The owners of a Salt Lake furniture store told the Tribune that Hacking came in about 9:45 a.m. Lisa Downs, the wife of store owner Chad Downs, said the credit-card purchase went through at 10:23 a.m..
Police have said Hacking called them and reported his wife missing at 10:49 a.m.
Friends told the Tribune that he had called them about 10 a.m. about his wife's disappearance and said he had twice run his wife's usual jogging route, three miles each way.
Police removed items from the couple's apartment Monday. They would not say what they have taken from the apartment, but television news footage showed paper bags, boxes and a box spring being removed. Police impounded a large trash bin from behind the apartment complex.

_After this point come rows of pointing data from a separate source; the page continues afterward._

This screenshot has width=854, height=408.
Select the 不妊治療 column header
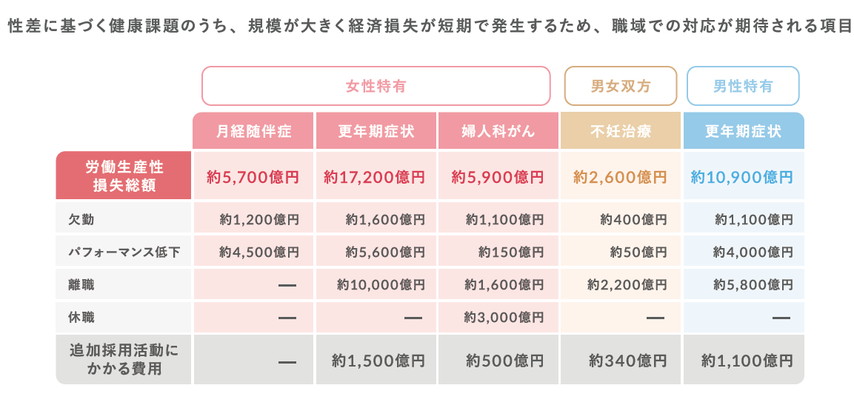click(621, 131)
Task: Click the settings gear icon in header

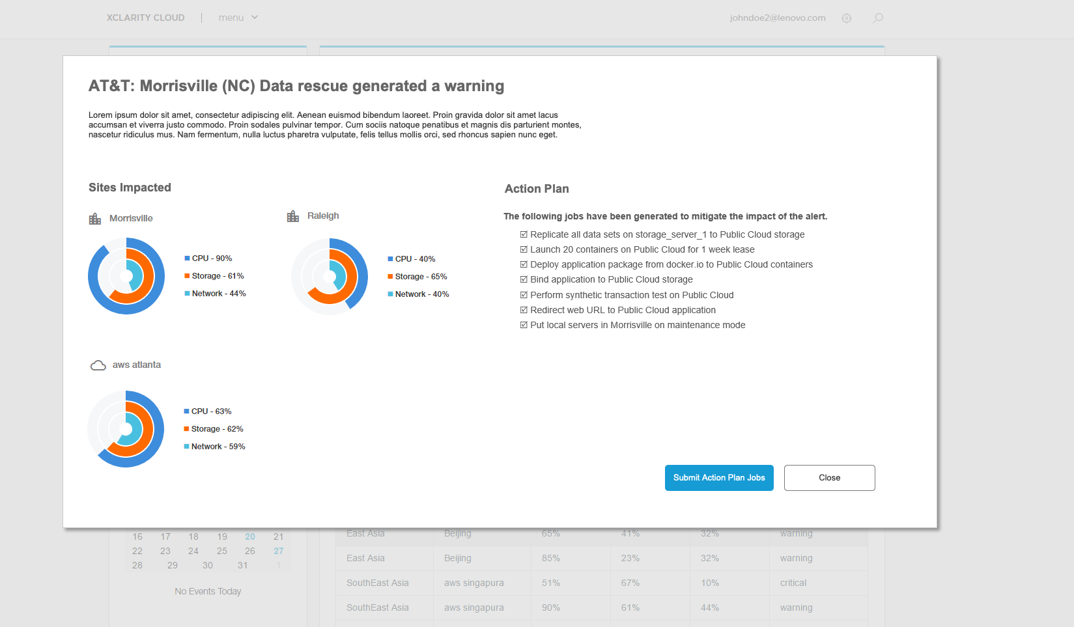Action: point(846,18)
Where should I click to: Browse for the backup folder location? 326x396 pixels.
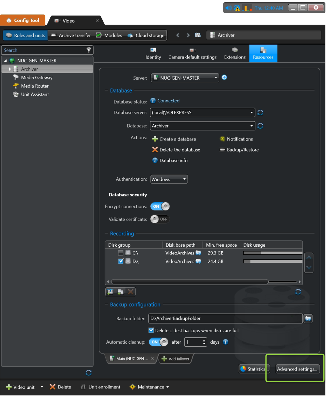[308, 319]
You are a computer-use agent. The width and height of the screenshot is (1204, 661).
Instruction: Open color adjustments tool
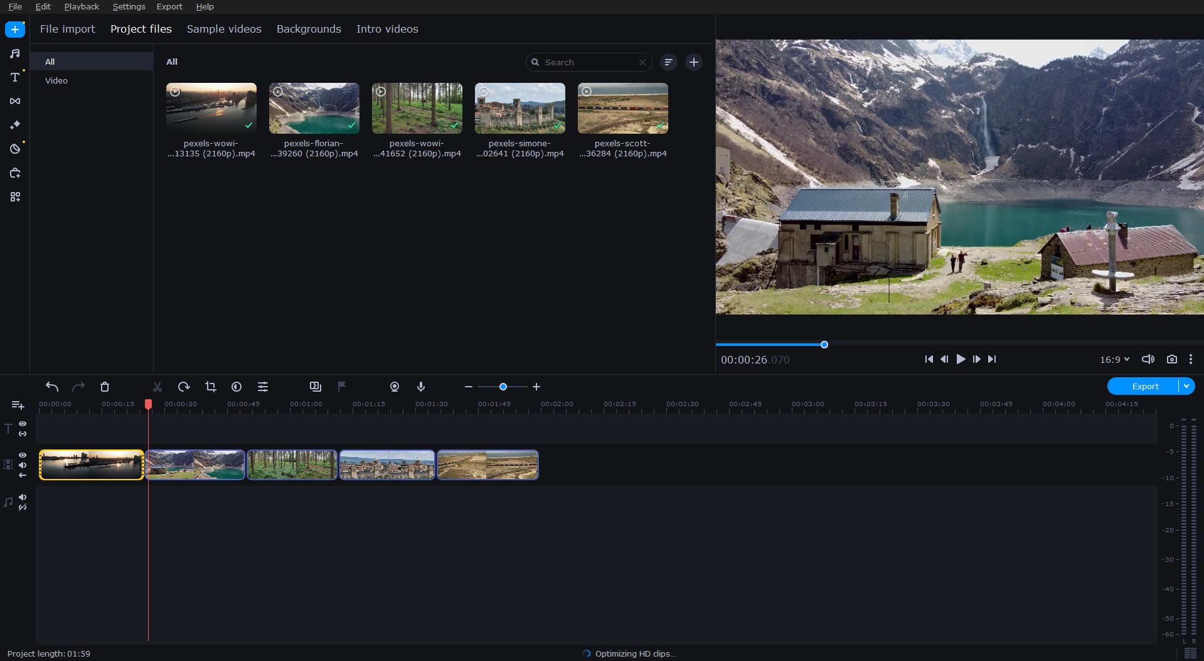coord(237,387)
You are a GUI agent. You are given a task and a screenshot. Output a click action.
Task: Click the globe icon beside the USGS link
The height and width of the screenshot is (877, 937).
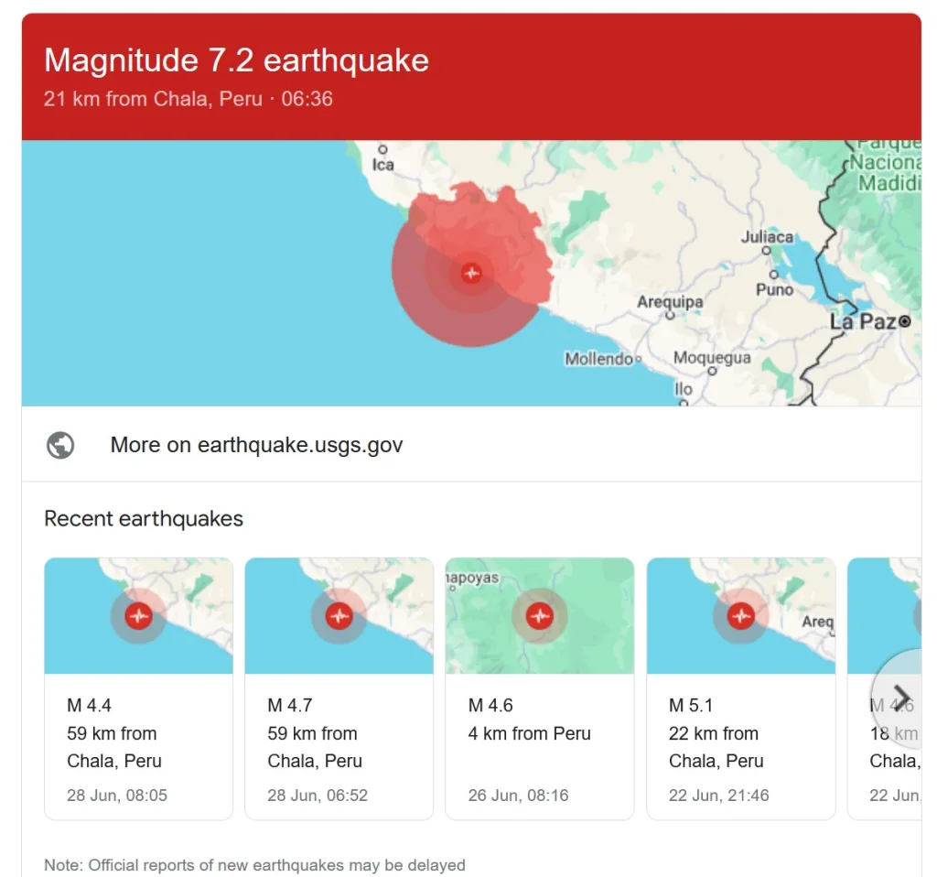coord(60,445)
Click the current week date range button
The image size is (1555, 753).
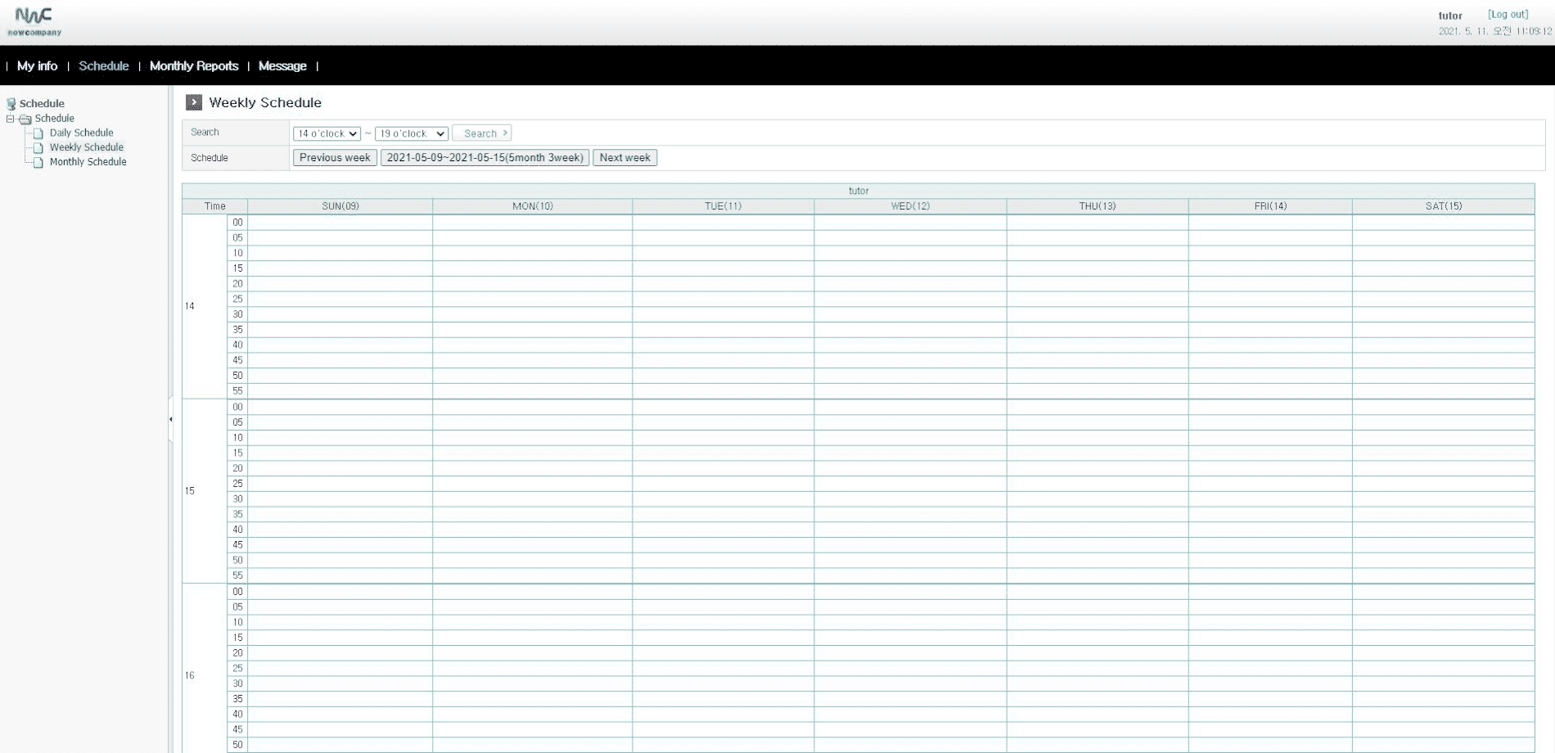[485, 158]
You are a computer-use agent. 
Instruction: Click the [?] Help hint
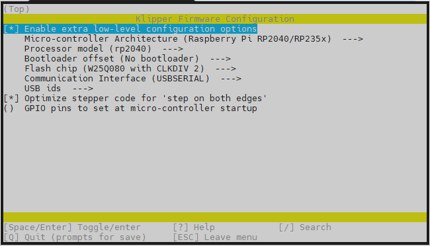[x=194, y=227]
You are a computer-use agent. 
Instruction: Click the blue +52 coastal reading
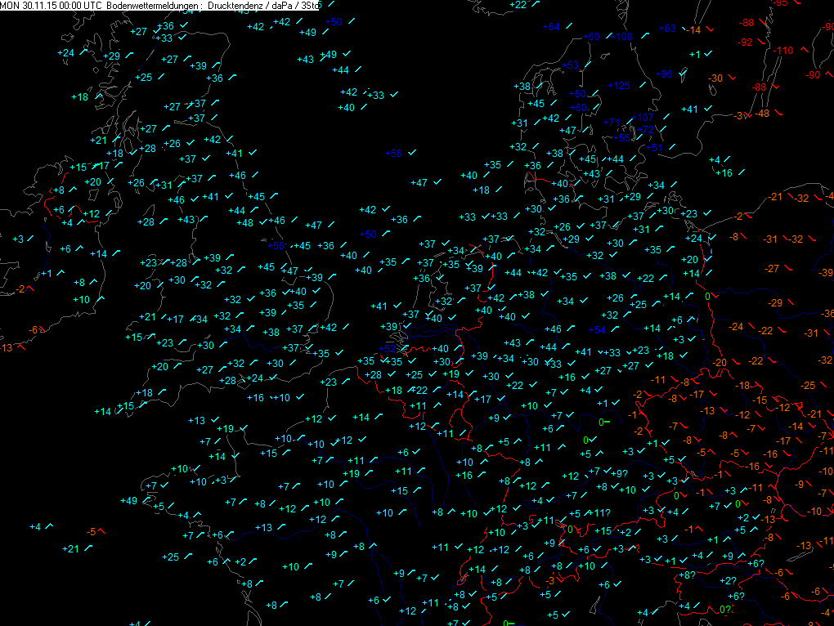coord(387,349)
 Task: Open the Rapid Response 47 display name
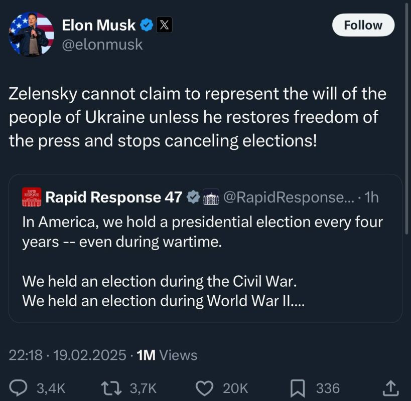point(113,197)
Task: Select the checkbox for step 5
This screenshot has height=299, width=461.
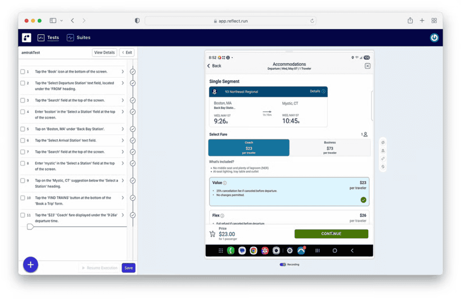Action: (23, 129)
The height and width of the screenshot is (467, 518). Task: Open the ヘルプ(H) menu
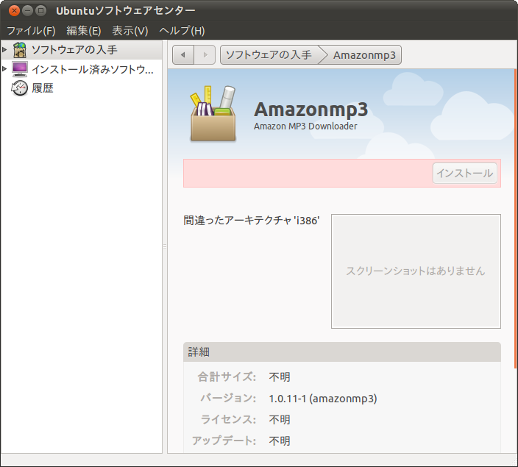click(x=182, y=31)

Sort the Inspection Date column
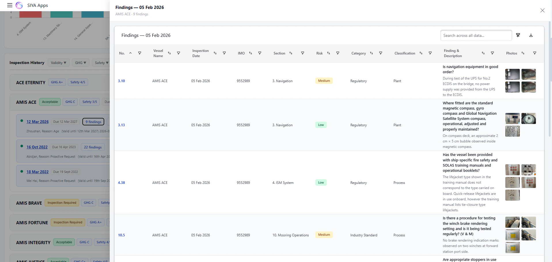215,53
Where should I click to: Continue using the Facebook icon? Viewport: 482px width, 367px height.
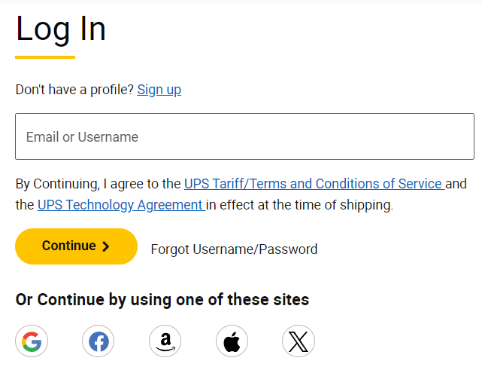[x=99, y=342]
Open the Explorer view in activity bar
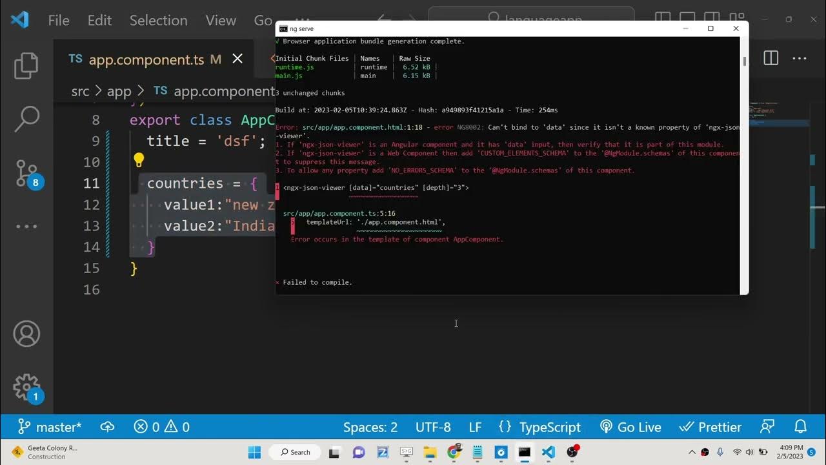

Mark Hacking's family and in-laws said they were stunned to learn Wednesday that he had not graduated from college or been accepted at a medical school, as he had claimed.
Thelma Soares, Lori Hacking's mother, said that she was certain her daughter had not known about the discrepancies. "Up to the time when I spoke with her last, she was deceived also," she told KUTV-TV.
Douglas Hacking said even though his son is incapacitated by grief, they spoke of the deception Wednesday night at the hospital.
"He has two older brothers who are high achievers, a physician and the other is an electrical engineer," he said. "He felt under some pressure to excel as well."